Wheatstone v Blakeney News Food and Wine Ltd

The Employment Appeal Tribunal (EAT) has ruled that an employment tribunal (ET) was right to rely on medical evidence from a GP when it was contradicted by the claimant in a discrimination claim.

Under the Equality Act 2010, a person, (A), discriminates against a disabled person (B), if A treats B unfavourably because of something arising in consequence of B’s disability and cannot show this treatment is a proportionate means of achieving a legitimate aim. For example, if an organisation expects an employee to conduct new duties that they feel could exacerbate a disability, and then disciplines them for their refusal, this could result in a discrimination arising from a disability claim.

For the purposes of the Act, epilepsy is considered a disability. However, workplace stress, despite potentially leading to conditions that can be considered disabilities, is not.

FACTS

The claimant in this case worked in a village shop. Although she suffered from epilepsy, this previously had little to no effect on her day-to-day activities. Her relationship with the shop’s owners began to break down and, on one occasion, she was told to resign or be dismissed. Following this altercation, the claimant suffered a major epileptic seizure.

Her GP issued a fit note stating she was suffering from work-related stress and therefore should stay away from work for the time being. However, the shop asked her to return anyway, discussed her private business with local customers in the village and later even threatened to sue her for her actions. The claimant started to feel even worse as a result and a second fit note was later issued, reaffirming that she was suffering from stress.

The claimant’s role was later replaced. As a result, she brought numerous claims to the employment tribunal, including unfair dismissal due to the lack of procedure followed in dismissing her and discimination arising from disability.

ET

The tribunal upheld her unfair dismissal claim, however, they dismissed her disability claim.

From what the tribunal could establish, the claimant had been treated unfavourably due to her taking time away from work following the altercation, with the shop committing numerous acts such as demanding she return to work, changing her role and then dismissing her anyway.

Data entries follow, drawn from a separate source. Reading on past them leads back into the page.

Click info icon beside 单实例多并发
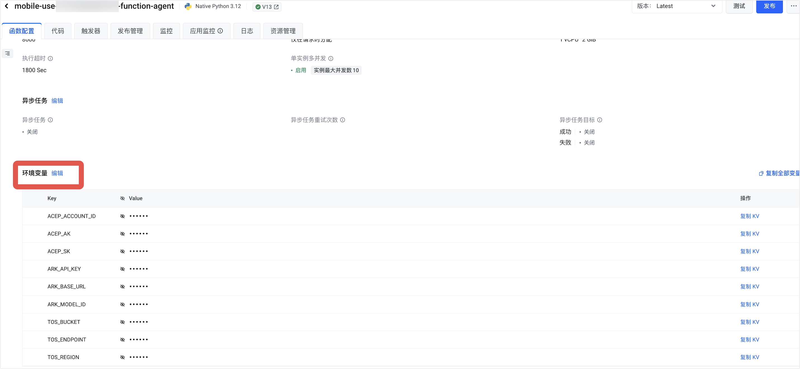[331, 58]
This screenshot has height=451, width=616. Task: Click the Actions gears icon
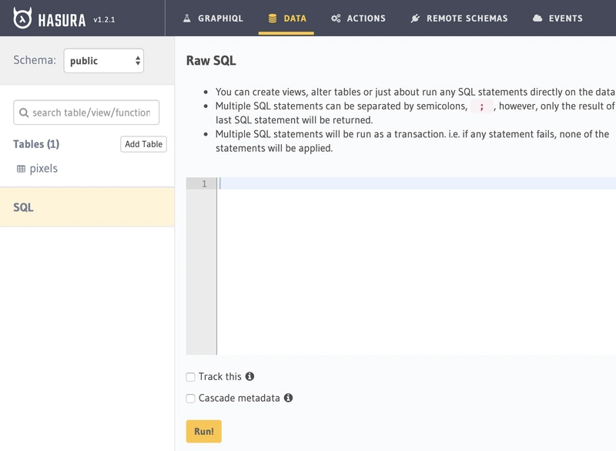coord(336,18)
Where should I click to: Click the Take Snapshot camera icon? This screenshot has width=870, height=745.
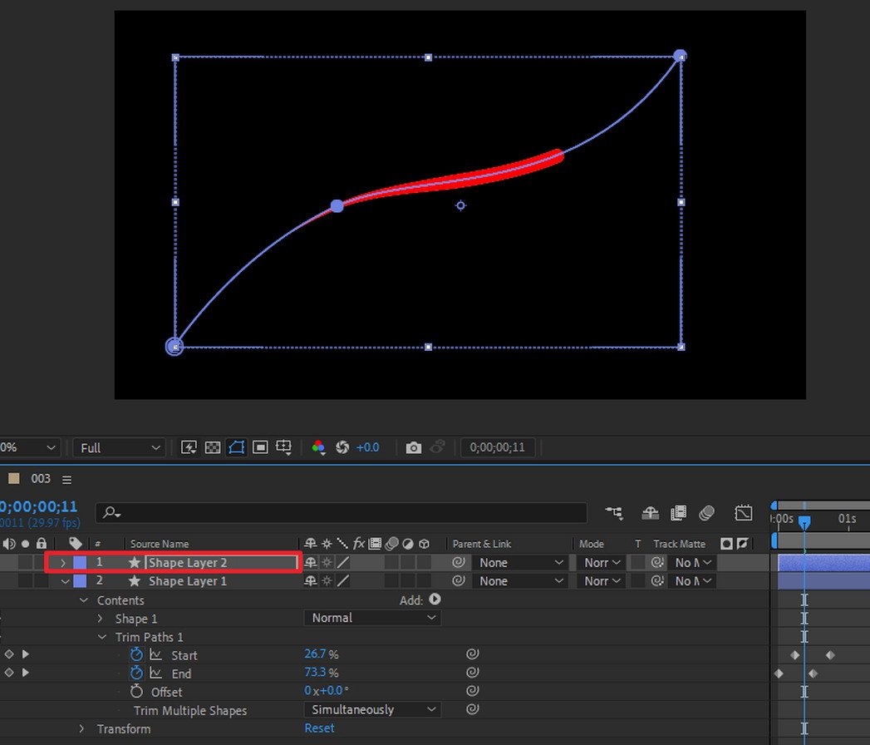[x=413, y=447]
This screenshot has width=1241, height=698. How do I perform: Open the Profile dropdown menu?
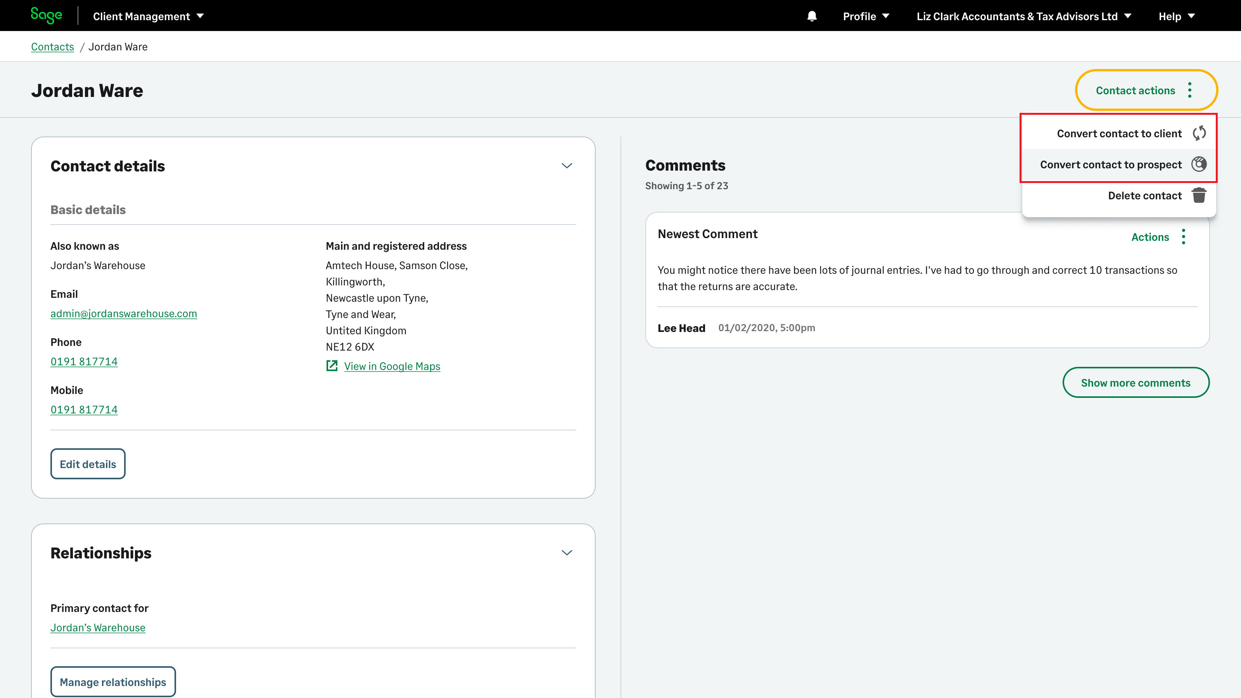pos(866,16)
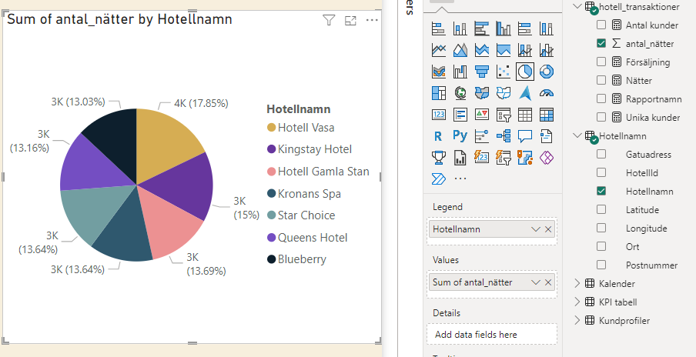Uncheck the antal_nätter field
This screenshot has height=357, width=696.
601,44
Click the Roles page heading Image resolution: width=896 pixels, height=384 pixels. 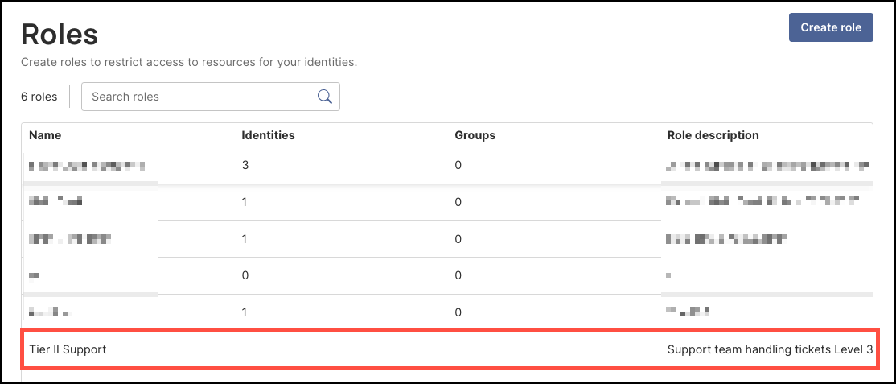click(60, 35)
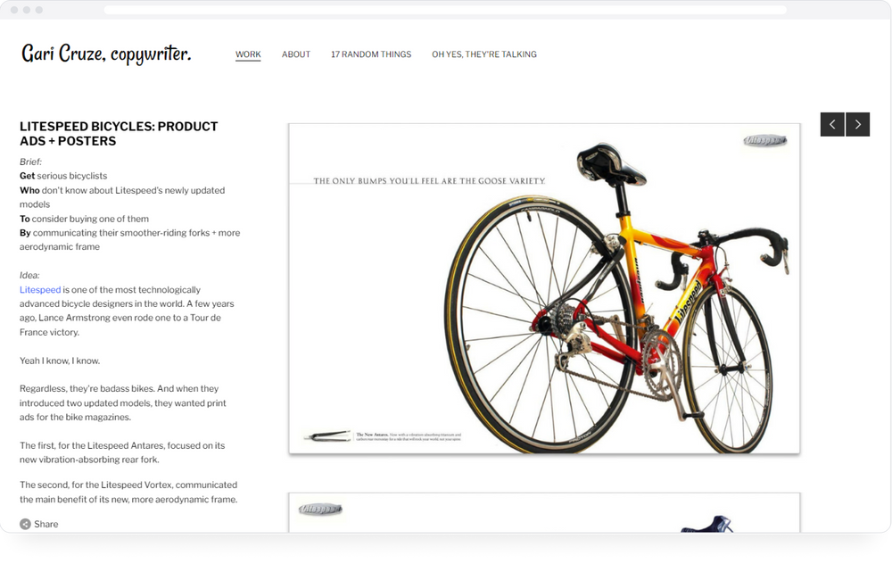This screenshot has width=892, height=564.
Task: Go to the About page
Action: (296, 54)
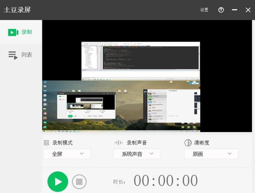Minimize the 土豆录屏 window
The height and width of the screenshot is (193, 255).
235,10
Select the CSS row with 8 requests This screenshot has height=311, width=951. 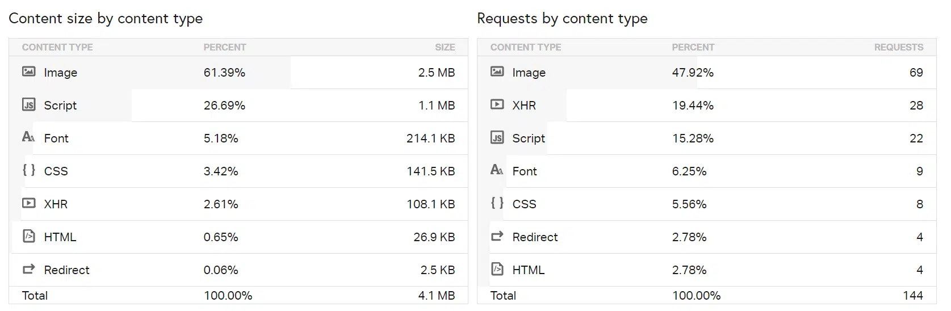click(706, 204)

However, before they could address the conduct of the shop’s owners, the tribunal outlined that they needed to first determine the ‘something arising’ in consequence of the claimant’s disability.

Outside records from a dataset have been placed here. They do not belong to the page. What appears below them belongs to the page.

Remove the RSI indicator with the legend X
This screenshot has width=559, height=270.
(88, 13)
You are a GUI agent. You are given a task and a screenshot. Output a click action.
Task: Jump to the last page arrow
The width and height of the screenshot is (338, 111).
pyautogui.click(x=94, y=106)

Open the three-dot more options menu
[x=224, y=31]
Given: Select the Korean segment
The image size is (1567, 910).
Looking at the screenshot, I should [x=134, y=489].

The tribunal ruled that the reason behind this absence, and therefore the ‘something arising’, appeared to be workplace stress and not her epilepsy, which ultimately served to reject her claim. This was because workplace stress is not a disability. Although the claimant asserted in her evidence that her epilepsy had been exacerbated by the shop’s treatment of her and had therefore contributed to her absence, the GP made no mention of her epilepsy in either of the fit notes issued. It simply stated she needed time away from work due to stress.

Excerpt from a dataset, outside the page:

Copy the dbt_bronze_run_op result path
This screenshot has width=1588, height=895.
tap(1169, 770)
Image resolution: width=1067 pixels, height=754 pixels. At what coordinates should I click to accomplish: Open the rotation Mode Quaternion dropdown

On the basis of the evidence available to them from the GP, the tribunal therefore dismissed her claim. The claimant appealed against this decision to the EAT.

EAT

The main crux of the claimant’s argument was that her absence had more than one causal element, meaning it still was related to her epilepsy. Potentially, the ET had erred in concluding that this was not supported by the medical evidence, and that they could not reach this conclusion even with evidence from the claimant.

The EAT dismissed her appeal, finding that the tribunal had made the correct decision with the evidence available. They stated that the tribunal needed to consider if her disability was related to her absence when it appeared she was off work due to stress. In other words: what was the specific cause of her absence, which had then led to her unfavourable treatment?

The EAT outlined that tribunals can establish this cause by referring to medical evidence and evidence from claimants. However, as seen here, if there is a conflict between the two, it is not surprising that the tribunal will prefer evidence from a medical practitioner. Therefore, her claim was dismissed.

Note for employers 

In disability discrimination claims of this nature, it is up to the claimant to demonstrate that their treatment is related to their disability; if they are unable to do this to an extent that satisfies the tribunal, the case will not go their way.

However, organisations should still be wary when approaching situations concerning disabled staff who do go on long-term sickness absences. Regular contact must be maintained with them and they should not be expected to return to work despite not feeling ready to do so and having medical evidence to back this up. As seen here, if the claimant had been able to successfully link her disability to her treatment, the organisation could have been facing a costly discrimination pay-out.  

This case also reminds organisations that they need to follow appropriate procedures when dismissing an individual, even if the working relationship is breaking down. Here, they clearly still wanted the claimant to work for them despite these issues, meaning a finding of unfair dismissal was all the more likely.